REQUIRED ACTION
Copy out the lines of the material below word for word, with nothing changed.

Dataset entries:
..............................

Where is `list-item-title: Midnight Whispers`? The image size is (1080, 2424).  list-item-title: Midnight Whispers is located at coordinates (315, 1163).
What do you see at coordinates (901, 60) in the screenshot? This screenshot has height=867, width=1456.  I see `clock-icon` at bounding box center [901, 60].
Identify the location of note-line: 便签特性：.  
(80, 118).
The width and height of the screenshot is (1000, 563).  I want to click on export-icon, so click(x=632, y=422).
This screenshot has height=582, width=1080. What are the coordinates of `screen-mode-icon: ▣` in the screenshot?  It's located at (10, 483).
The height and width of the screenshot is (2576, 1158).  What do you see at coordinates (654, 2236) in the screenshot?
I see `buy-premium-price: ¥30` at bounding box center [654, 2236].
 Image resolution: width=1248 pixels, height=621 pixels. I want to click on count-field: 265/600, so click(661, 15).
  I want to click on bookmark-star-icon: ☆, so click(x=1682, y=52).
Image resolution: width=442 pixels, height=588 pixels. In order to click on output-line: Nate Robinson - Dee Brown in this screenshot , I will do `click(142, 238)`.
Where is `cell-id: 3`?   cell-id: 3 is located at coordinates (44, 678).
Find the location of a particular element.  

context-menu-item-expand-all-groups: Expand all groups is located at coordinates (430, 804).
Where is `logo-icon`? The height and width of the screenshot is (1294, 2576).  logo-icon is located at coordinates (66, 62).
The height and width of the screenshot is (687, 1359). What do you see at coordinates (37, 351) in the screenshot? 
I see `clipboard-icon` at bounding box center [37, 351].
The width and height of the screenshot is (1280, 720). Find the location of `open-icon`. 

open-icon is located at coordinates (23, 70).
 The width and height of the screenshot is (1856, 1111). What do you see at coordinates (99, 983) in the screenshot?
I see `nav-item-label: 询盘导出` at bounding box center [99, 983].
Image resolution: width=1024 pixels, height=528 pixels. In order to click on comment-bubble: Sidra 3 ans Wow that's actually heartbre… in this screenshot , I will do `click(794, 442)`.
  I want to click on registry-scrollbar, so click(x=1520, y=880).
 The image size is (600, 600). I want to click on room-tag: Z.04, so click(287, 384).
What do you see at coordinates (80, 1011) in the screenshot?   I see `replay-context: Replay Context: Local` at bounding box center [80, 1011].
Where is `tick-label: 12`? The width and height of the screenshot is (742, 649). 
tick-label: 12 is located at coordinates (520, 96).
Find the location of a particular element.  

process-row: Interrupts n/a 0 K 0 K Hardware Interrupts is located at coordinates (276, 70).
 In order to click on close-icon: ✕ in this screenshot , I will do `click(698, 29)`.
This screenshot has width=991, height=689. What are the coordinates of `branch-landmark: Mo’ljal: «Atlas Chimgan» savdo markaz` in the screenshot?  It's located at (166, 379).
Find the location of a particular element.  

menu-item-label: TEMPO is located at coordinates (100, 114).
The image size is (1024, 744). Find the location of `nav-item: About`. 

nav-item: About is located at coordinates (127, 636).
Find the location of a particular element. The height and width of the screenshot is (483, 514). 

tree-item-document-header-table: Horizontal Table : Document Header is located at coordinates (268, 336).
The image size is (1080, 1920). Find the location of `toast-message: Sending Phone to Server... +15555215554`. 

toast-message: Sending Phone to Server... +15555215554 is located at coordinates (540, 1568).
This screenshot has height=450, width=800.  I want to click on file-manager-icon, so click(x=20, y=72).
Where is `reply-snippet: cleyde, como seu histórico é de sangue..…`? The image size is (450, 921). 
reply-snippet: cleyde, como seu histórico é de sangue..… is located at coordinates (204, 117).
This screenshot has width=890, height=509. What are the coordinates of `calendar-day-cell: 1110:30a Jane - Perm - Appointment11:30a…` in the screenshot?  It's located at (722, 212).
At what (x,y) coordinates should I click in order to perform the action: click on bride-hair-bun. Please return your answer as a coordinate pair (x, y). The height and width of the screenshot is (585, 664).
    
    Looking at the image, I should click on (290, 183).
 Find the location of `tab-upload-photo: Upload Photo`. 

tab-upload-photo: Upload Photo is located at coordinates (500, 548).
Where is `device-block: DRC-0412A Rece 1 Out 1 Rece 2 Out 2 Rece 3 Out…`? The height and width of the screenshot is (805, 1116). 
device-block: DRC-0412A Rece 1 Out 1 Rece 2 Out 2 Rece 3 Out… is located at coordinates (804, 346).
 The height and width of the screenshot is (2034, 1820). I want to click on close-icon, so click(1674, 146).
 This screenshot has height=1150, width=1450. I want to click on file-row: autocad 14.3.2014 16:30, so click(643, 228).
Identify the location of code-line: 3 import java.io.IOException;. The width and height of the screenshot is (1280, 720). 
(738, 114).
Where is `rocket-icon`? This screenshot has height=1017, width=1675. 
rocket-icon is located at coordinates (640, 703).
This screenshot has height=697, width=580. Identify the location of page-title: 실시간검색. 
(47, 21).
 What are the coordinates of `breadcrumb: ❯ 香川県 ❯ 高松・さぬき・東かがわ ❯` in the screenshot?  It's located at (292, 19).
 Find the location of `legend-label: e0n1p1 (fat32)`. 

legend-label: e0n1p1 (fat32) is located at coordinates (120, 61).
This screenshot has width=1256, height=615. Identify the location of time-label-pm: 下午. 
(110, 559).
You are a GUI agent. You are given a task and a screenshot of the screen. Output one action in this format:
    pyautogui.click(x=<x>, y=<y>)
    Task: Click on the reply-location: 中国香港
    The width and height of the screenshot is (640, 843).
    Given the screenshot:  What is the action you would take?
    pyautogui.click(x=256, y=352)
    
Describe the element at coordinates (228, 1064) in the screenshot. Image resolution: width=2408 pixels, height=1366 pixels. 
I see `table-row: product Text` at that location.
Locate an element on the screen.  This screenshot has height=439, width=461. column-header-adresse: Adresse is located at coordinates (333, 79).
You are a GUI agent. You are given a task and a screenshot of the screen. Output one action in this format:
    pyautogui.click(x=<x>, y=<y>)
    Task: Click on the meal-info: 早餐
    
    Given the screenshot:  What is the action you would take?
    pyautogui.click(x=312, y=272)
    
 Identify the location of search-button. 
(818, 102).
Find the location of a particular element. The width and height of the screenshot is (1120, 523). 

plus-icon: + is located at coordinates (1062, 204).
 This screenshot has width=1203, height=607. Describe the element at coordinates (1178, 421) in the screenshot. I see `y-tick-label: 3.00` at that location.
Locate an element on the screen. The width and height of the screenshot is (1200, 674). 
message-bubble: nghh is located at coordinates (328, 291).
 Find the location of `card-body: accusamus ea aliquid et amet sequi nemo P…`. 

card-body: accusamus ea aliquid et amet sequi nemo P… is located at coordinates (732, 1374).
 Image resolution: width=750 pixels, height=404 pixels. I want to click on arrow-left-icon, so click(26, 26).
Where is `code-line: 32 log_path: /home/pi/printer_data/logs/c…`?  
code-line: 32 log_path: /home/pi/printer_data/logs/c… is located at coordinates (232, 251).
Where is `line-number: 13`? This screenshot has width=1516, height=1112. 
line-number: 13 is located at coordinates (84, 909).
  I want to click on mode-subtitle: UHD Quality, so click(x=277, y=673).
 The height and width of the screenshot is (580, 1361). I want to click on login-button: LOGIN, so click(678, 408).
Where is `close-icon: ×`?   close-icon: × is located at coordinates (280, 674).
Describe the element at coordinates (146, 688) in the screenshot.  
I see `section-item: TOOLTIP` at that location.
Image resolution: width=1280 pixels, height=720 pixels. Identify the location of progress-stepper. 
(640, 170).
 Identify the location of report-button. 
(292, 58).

..............................

COMPLETED TASK
Where is `list-item-title: Midnight Whispers`? The image size is (1080, 2424).  list-item-title: Midnight Whispers is located at coordinates (315, 1163).
What do you see at coordinates (901, 60) in the screenshot? This screenshot has height=867, width=1456.  I see `clock-icon` at bounding box center [901, 60].
Identify the location of note-line: 便签特性：.  
(80, 118).
The width and height of the screenshot is (1000, 563).  I want to click on export-icon, so click(x=632, y=422).
This screenshot has height=582, width=1080. What are the coordinates of `screen-mode-icon: ▣` in the screenshot?  It's located at (10, 483).
The height and width of the screenshot is (2576, 1158).  What do you see at coordinates (654, 2236) in the screenshot?
I see `buy-premium-price: ¥30` at bounding box center [654, 2236].
 Image resolution: width=1248 pixels, height=621 pixels. I want to click on count-field: 265/600, so click(661, 15).
  I want to click on bookmark-star-icon: ☆, so click(x=1682, y=52).
Image resolution: width=442 pixels, height=588 pixels. In order to click on output-line: Nate Robinson - Dee Brown in this screenshot , I will do `click(142, 238)`.
Where is `cell-id: 3`?   cell-id: 3 is located at coordinates (44, 678).
Find the location of a particular element.  

context-menu-item-expand-all-groups: Expand all groups is located at coordinates (430, 804).
Where is `logo-icon`? The height and width of the screenshot is (1294, 2576).  logo-icon is located at coordinates (66, 62).
The height and width of the screenshot is (687, 1359). What do you see at coordinates (37, 351) in the screenshot? 
I see `clipboard-icon` at bounding box center [37, 351].
The width and height of the screenshot is (1280, 720). Find the location of `open-icon`. 

open-icon is located at coordinates (23, 70).
 The width and height of the screenshot is (1856, 1111). What do you see at coordinates (99, 983) in the screenshot?
I see `nav-item-label: 询盘导出` at bounding box center [99, 983].
Image resolution: width=1024 pixels, height=528 pixels. In order to click on comment-bubble: Sidra 3 ans Wow that's actually heartbre… in this screenshot , I will do `click(794, 442)`.
  I want to click on registry-scrollbar, so click(x=1520, y=880).
 The image size is (600, 600). I want to click on room-tag: Z.04, so click(287, 384).
What do you see at coordinates (80, 1011) in the screenshot?   I see `replay-context: Replay Context: Local` at bounding box center [80, 1011].
Where is `tick-label: 12`? The width and height of the screenshot is (742, 649). 
tick-label: 12 is located at coordinates (520, 96).
Find the location of a particular element.  

process-row: Interrupts n/a 0 K 0 K Hardware Interrupts is located at coordinates (276, 70).
 In order to click on close-icon: ✕ in this screenshot , I will do `click(698, 29)`.
This screenshot has width=991, height=689. What are the coordinates of `branch-landmark: Mo’ljal: «Atlas Chimgan» savdo markaz` in the screenshot?  It's located at (166, 379).
Find the location of a particular element.  

menu-item-label: TEMPO is located at coordinates (100, 114).
The image size is (1024, 744). Find the location of `nav-item: About`. 

nav-item: About is located at coordinates (127, 636).
Find the location of a particular element. The height and width of the screenshot is (483, 514). 

tree-item-document-header-table: Horizontal Table : Document Header is located at coordinates (268, 336).
The image size is (1080, 1920). Find the location of `toast-message: Sending Phone to Server... +15555215554`. 

toast-message: Sending Phone to Server... +15555215554 is located at coordinates (540, 1568).
This screenshot has height=450, width=800.  I want to click on file-manager-icon, so click(x=20, y=72).
Where is `reply-snippet: cleyde, como seu histórico é de sangue..…`? The image size is (450, 921). 
reply-snippet: cleyde, como seu histórico é de sangue..… is located at coordinates (204, 117).
This screenshot has width=890, height=509. What are the coordinates of `calendar-day-cell: 1110:30a Jane - Perm - Appointment11:30a…` in the screenshot?  It's located at (722, 212).
At what (x,y) coordinates should I click in order to perform the action: click on bride-hair-bun. Please return your answer as a coordinate pair (x, y). The height and width of the screenshot is (585, 664).
    
    Looking at the image, I should click on (290, 183).
 Find the location of `tab-upload-photo: Upload Photo`. 

tab-upload-photo: Upload Photo is located at coordinates (500, 548).
Where is `device-block: DRC-0412A Rece 1 Out 1 Rece 2 Out 2 Rece 3 Out…`? The height and width of the screenshot is (805, 1116). 
device-block: DRC-0412A Rece 1 Out 1 Rece 2 Out 2 Rece 3 Out… is located at coordinates (804, 346).
 The height and width of the screenshot is (2034, 1820). I want to click on close-icon, so click(1674, 146).
 This screenshot has height=1150, width=1450. I want to click on file-row: autocad 14.3.2014 16:30, so click(643, 228).
Identify the location of code-line: 3 import java.io.IOException;. The width and height of the screenshot is (1280, 720). 
(738, 114).
Where is `rocket-icon`? This screenshot has height=1017, width=1675. 
rocket-icon is located at coordinates (640, 703).
This screenshot has height=697, width=580. Identify the location of page-title: 실시간검색. 
(47, 21).
 What are the coordinates of `breadcrumb: ❯ 香川県 ❯ 高松・さぬき・東かがわ ❯` in the screenshot?  It's located at (292, 19).
 Find the location of `legend-label: e0n1p1 (fat32)`. 

legend-label: e0n1p1 (fat32) is located at coordinates (120, 61).
This screenshot has width=1256, height=615. Identify the location of time-label-pm: 下午. 
(110, 559).
You are a GUI agent. You are given a task and a screenshot of the screen. Output one action in this format:
    pyautogui.click(x=<x>, y=<y>)
    Task: Click on the reply-location: 中国香港
    The width and height of the screenshot is (640, 843).
    Given the screenshot:  What is the action you would take?
    pyautogui.click(x=256, y=352)
    
Describe the element at coordinates (228, 1064) in the screenshot. Image resolution: width=2408 pixels, height=1366 pixels. 
I see `table-row: product Text` at that location.
Locate an element on the screen.  This screenshot has height=439, width=461. column-header-adresse: Adresse is located at coordinates (333, 79).
You are a GUI agent. You are given a task and a screenshot of the screen. Output one action in this format:
    pyautogui.click(x=<x>, y=<y>)
    Task: Click on the meal-info: 早餐
    
    Given the screenshot:  What is the action you would take?
    pyautogui.click(x=312, y=272)
    
 Identify the location of search-button. 
(818, 102).
Find the location of a particular element. The width and height of the screenshot is (1120, 523). 

plus-icon: + is located at coordinates (1062, 204).
 This screenshot has width=1203, height=607. Describe the element at coordinates (1178, 421) in the screenshot. I see `y-tick-label: 3.00` at that location.
Locate an element on the screen. The width and height of the screenshot is (1200, 674). 
message-bubble: nghh is located at coordinates (328, 291).
 Find the location of `card-body: accusamus ea aliquid et amet sequi nemo P…`. 

card-body: accusamus ea aliquid et amet sequi nemo P… is located at coordinates (732, 1374).
 Image resolution: width=750 pixels, height=404 pixels. I want to click on arrow-left-icon, so click(26, 26).
Where is `code-line: 32 log_path: /home/pi/printer_data/logs/c…`?  
code-line: 32 log_path: /home/pi/printer_data/logs/c… is located at coordinates (232, 251).
Where is `line-number: 13`? This screenshot has width=1516, height=1112. 
line-number: 13 is located at coordinates (84, 909).
  I want to click on mode-subtitle: UHD Quality, so click(x=277, y=673).
 The height and width of the screenshot is (580, 1361). I want to click on login-button: LOGIN, so click(678, 408).
Where is `close-icon: ×`?   close-icon: × is located at coordinates (280, 674).
Describe the element at coordinates (146, 688) in the screenshot.  
I see `section-item: TOOLTIP` at that location.
Image resolution: width=1280 pixels, height=720 pixels. Identify the location of progress-stepper. 
(640, 170).
 Identify the location of report-button. 
(292, 58).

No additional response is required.